25 aprile data importante per gli italiani. E, come tutti gli anni, al centro in questi giorni di dibattiti, ricordi, commemorazioni. Ma come spiegarlo ai bambini che ci chiedono chiarimenti? "Per ogni età c'è il giusto modo di raccontarlo, a seconda della fase evolutiva", spiega all'Adnkronos Salute Italo Farnetani, docente di Pediatria dell'Università Ludes-United Campus of Malta.

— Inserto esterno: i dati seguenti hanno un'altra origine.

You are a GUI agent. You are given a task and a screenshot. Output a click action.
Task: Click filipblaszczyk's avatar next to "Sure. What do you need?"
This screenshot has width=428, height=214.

"Ai bambini di meno di 10 anni, per esempio - suggerisce il medico - direi semplicemente che in questo giorno è finita la guerra che veniva combattuta in Italia. Bisogna tener conto del fatto che in questa fascia di età i bambini ragionano per operazioni concrete, su ciò che vedono e che gli va spiegato nella sua concretezza. Possiamo raccontargli, quindi, che nel nostro Paese c'era una guerra come quelle che vedono in televisione e il 25 aprile se ne festeggia la fine". Dagli 11 anni in poi, soprattutto a chi frequenta le scuole superiori, prosegue Farnetani, "si può parlare con i ragazzi dei contenuti ideali, politici, legati alla Festa della liberazione". Mentre "dai 14 anni in su, cioè quando l'adolescente entra nella fase delle 'operazioni formali', il discorso può ampliarsi ai concetti di pace, guerra, libertà, dittatura, diritti umani, cioè fare un discorso formativo. In questa fase dell'adolescenza, in cui predominano i concetti di bene e male, giustizia e ingiustizia - sottolinea il pediatra - si fa strada una visione utopica della realtà. Gli adulti, considerando questa particolare fase dello sviluppo del ragionamento degli adolescenti, possono aiutare i ragazzi a fare un'analisi oggettiva di ciò che è avvenuto il 25 aprile perché possa partire da una valutazione storica, etica e politica dei fatti per farsi, autonomamente, un'idea precisa dell'origine e delle motivazioni del significato simbolico della data. Successivamente potrà esaminare i decenni successivi della storia della politica italiana".

Un'informazione che tenga conto delle fasi evolutive, conclude Farnetani, è una modalità utile a fornire "all'adolescente strumenti per capire le problematiche alla radice. In caso contrario, si rischia di proporre concetti preconfezionati o di parte che non aiutano lo sviluppo della persona".